Am 4.450 Meter hoch gelegenen Valle de las Tumbas, einer canyonartigen Schlucht, ist endgültiger Schlusspunkt unserer Fahrt durch eine Region, die inzwischen nur noch aus Sand und Steinen besteht, eine wahre Mondlandschaft. Es weht ein kalter Wind, Wolkenschwaden ziehen über die in verschiedenen Farbtönen schimmernden Bergflanken, und ab und zu geben sie zumindest teilweise sogar Blicke auf den teilweise schneebedeckten Vulkan, den zweithöchsten aktiven der Nordhalbkugel, frei. Er stößt derzeit enorme Mengen an schwefelhaltigen Dämpfen aus, sodass eine weitere Annäherung schon aus gesundheitlichen Gründen nicht sinnvoll wäre.

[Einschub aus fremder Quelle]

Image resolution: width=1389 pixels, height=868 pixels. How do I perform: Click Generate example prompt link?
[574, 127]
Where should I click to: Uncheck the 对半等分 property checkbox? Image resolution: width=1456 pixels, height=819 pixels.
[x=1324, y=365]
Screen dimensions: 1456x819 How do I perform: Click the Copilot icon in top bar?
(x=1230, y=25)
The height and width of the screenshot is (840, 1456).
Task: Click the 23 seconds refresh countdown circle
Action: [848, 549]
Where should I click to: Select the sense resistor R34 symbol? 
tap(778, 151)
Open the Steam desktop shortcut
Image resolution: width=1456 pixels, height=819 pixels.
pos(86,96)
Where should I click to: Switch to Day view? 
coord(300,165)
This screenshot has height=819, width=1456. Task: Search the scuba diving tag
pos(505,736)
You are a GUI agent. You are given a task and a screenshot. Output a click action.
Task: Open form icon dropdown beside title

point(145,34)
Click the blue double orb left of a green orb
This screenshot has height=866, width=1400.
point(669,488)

Fahrtende in einer Mondlandschaft…
In der Hochgebirgswelt…
…rund um den Nevado del Ruiz
…bestaunen wir bizarre Landschaftsformen
Informationshütte am Fuße des Nevado del Ruiz

Die Tour führt anschließend zurück in Richtung Manizales – doch sie enthält am Nachmittag noch einen Programmpunkt, auf den sich alle Teilnehmer nach der ungemütlichen Kälte im Hochgebirge ganz besonders freuen: Eine Stunde lang dürfen wir in den sehr schön angelegten, von einer herrlichen Berglandschaft umgebenen Ecotermales del Otoño, die einige Kilometer außerhalb der Stadt liegen, im angenehm warmen Wasser entspannen, ehe wir anschließend an unsere Unterkunft zurückgebracht werden.